Objective: We aimed to investigate the independent and interaction effects of dopamine transporter gene (DAT1), dopamine D4 receptor gene (DRD4), alpha-2A adrenergic receptor gene (ADRA2A), and norepinephrine transporter gene (NET1), with regard to treatment response to methylphenidate (MPH) in attention-deficit/hyperactivity disorder (ADHD).
Methods: The participants of the study were 103 children and adolescents (ages 9.1±2.1 years) diagnosed as having ADHD according to American Psychiatric Association, Diagnostic and Statistical Manual of Mental Disorders, 4th ed. (DSM-IV) criteria. They were enrolled in an 8-week, open-label trial of MPH. The good responder group was defined as subjects having an ≥50% decrease in the ADHD Rating Scale-IV (ADHD-RS) total score from the baseline, and at the same time a Clinical Global Impressions-Improvement Scale (CGI-I) score of 1 or 2, both at the 8th week of MPH treatment. Multivariate stepwise logistic regression was performed to examine the independent and interaction effects of genotypes on the dichotomized MPH treatment response.
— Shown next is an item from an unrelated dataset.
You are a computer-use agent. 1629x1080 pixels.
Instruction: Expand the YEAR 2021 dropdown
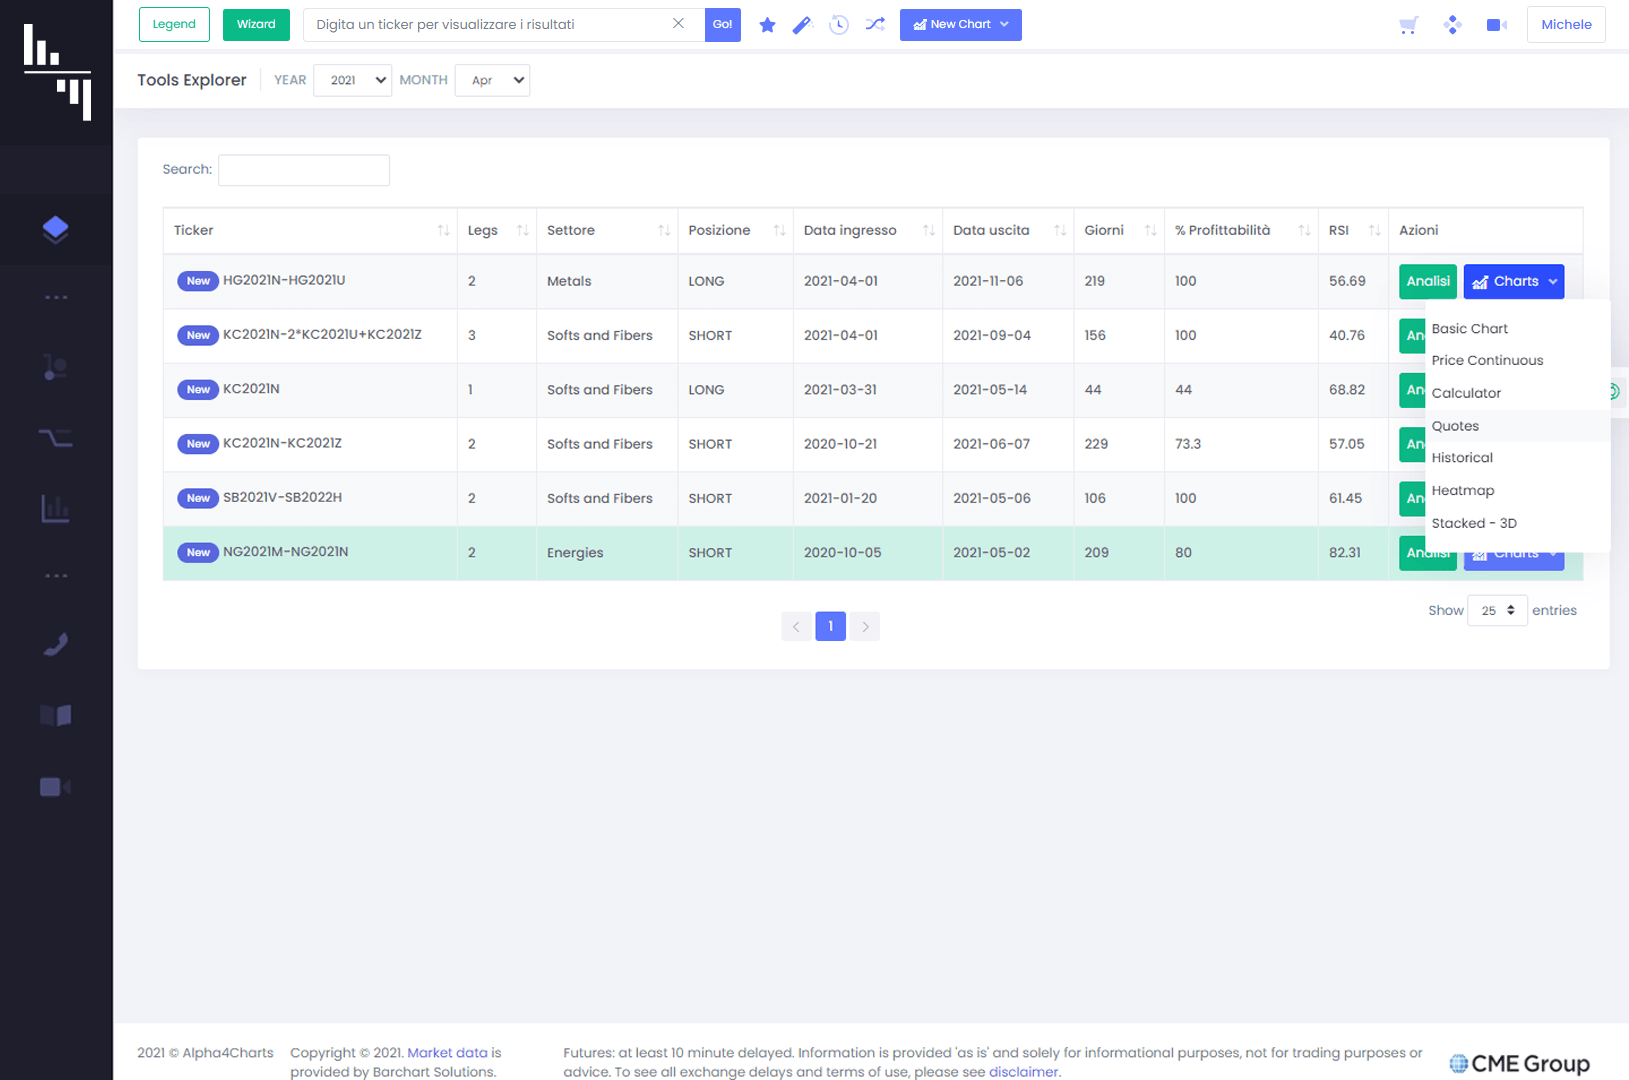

Results: Significant interaction effects on MPH response were detected between the genotypes of the DRD4 variable number of tandem repeat (VNTR) polymorphisms and those of either the ADRA2A DraI or the NET1 -3081(A/T) polymorphisms; significant interaction effects were also detected between the genotypes of the ADRA2A DraI polymorphisms and those of either the NET1 G1287A or the NET1 -3081(A/T) polymorphisms (Nagelkerke R(2)=0.40). No significant independent effect of a genotype was detected according to the stepwise logistic regression results.
Conclusion: The results suggest that genes involved in the dopaminergic and noradrenergic systems might interact to form important predictors of short-term response to MPH.